Ci eravamo conosciuti a Macerata, nel marzo del 1992. Un gruppo di giovani intellettuali aveva organizzato un incontro sulla nuova poesia; ricordo la presenza, tra gli altri, di Gianni D’Elia e Stefano Dal Bianco. Gianni era stato il primo, vero scopritore di Maurizio Marotta, che studente a Urbino aveva scelto di discutere una tesi su Sandro Penna con Katia Migliori. Fu questo sodalizio a determinare l’esordio del giovane poeta sulla rivista «lengua». In realtà il nostro primo contatto risaliva a qualche mese prima; avevo potuto leggere una sua breve raccolta, Il cielo dai balconi, nel primo di quei quaderni dedicati alla giovane poesia italiana – quaderni che avrebbero avuto una lunga fortuna – curati da Franco Buffoni. Così lo contattai per avere da lui qualche testo da pubblicare in una piccola rivista, «Trame», che redigevo in quegli anni. Maurizio rispose subito, ne venne un fitto corrispondersi. (…) La scrittura, in versi ma anche in prosa, e la grafica hanno rappresentato per lui il terreno più autentico per un disvelarsi che fosse anche, e soprattutto, messa a fuoco dei suoi nodi esistenziali; ma continuo a credere che ancora alla poesia, nonostante i divertiti e compiaciuti camouflages, Marotta avesse affidato un ruolo centrale, primario, nel proprio percorso di acquisizione e reinvenzione di un mondo, che resta un mondo essenzialmente lirico.
Ombra da viaggio è quindi il suo blasone, la sua sigla. Si può viaggiare nella realtà come ombra, inconsistenti e invisibili, come nel celebre racconto di Chamisso, affrancandosi da ogni corporeità; oppure quell’ombra può essere il riflesso visibile del cammino compiuto, delle tappe percorse: l’ombra come scansione del tempo. Ancora, può essere un semplice modo di nascondersi, come in effetti il poeta Marotta fece. In qualsiasi modo la intendiamo, la metafora ha comunque una sua derivazione, per quel lettore colto e onnivoro che era stato lo studente a Urbino.
(dalla nota introduttiva di Roberto Deidier)

Scelti per voi
C’è la luce dei dettagli
e secche alberature sempre spoglie
e rami di una doglia cittadina che non cede.

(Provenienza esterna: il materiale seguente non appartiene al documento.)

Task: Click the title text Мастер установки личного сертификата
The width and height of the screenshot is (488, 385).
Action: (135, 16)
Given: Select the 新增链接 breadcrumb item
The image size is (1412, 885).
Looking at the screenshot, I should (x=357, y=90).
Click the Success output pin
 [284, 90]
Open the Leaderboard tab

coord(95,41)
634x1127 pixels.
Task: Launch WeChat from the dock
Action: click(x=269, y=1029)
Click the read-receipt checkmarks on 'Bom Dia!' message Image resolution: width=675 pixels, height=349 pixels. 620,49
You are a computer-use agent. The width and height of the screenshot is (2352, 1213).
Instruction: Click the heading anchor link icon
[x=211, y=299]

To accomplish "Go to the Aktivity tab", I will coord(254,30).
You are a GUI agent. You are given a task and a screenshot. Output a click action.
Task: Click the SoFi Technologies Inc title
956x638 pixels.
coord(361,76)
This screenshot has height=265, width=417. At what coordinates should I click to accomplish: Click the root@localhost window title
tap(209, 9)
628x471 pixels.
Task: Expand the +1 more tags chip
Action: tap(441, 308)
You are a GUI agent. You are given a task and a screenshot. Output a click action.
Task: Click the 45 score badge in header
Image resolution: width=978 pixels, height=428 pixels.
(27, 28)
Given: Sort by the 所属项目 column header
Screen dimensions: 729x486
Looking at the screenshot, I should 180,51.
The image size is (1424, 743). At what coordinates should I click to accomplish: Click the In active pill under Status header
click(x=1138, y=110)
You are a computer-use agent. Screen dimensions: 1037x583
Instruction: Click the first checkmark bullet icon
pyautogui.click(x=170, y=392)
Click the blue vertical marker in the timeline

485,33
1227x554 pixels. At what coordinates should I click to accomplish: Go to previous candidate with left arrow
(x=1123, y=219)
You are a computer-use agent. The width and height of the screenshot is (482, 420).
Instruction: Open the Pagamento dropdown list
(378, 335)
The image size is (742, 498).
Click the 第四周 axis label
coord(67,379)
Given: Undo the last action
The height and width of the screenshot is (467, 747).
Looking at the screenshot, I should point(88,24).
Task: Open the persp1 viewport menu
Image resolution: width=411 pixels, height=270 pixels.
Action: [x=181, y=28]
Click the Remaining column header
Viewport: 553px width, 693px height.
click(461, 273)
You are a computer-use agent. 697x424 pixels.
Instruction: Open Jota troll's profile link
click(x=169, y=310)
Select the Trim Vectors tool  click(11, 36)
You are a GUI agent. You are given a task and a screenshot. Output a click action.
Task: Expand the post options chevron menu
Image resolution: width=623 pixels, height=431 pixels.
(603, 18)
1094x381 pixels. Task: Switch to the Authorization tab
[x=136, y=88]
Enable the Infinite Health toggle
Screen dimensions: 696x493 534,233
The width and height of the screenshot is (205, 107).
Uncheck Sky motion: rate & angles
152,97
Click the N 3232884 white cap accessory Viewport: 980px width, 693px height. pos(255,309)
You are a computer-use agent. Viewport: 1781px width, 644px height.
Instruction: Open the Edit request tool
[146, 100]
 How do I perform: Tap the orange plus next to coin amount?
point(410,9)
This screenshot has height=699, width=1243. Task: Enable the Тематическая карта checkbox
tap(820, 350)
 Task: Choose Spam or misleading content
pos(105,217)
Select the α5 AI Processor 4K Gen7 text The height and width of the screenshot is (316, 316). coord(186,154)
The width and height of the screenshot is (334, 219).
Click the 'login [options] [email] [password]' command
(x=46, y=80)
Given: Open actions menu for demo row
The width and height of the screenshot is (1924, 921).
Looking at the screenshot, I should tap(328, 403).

Guardale da qui le antenne
e dimmi se non sono belle, bellissime,
e veritiere se qualcuna inclina.
Fila sui neri cavi, è sbigottita,
tutta in salita l’età vuota.
—
Avere in cuore un’altra vita
e andarsene per fossi, dentro i campi.
L’amore in testa e nella gola i canti.
Pure è un ‘ora comune,
d’estate i temporali fa
spinge a quei muri
cose, persone.
Dopo riparte più giovane e altrove
più mite si avventura.
Allora,
benedetto sia l’arancio che tra i muri
ci consola fino a tardi,
noi dai sogni irresoluti,
araldici e incompiuti
se da ubbriachi, matti, rincasando
tutta l’aria intorno è un novecento.
—
Cadono vecchie figure, anagrammi di volti
beneauguranti ad eterne passioni
o semplici nomi per sempre
giurati una volta davanti ai bar.
Dediti a inganni si è
per il mare e le stelle
per la voglia che esiste
di volersi ferire e dimenticare
di addolorare l’umano l’un l’altro.
Ma imparare una volta è bastato
l’odio per l’amore
tutto imprecando e guardare
fissi, alla coda di un treno, sporti
dolci mani che spariscono nei giorni.
—
Maurizio Marotta (Laurino 1963-Salerno 2020) ha scritto poesie, prose e ha svolto con lo pseudonimo Tatlin un’intensa attività grafica. In vita ha pubblicato due raccolte di versi, I cappotti morti (1989) e Il cielo dai balconi (1991). Tra le sue prose, sparse in periodici e plaquette, si ricorda Cane di pane (con illustrazioni di Oreste Zevola, orecchio acerbo 2002). Ha creato il sito «Zadalampe», dedi¬cato a memorie e cronache di Laurino.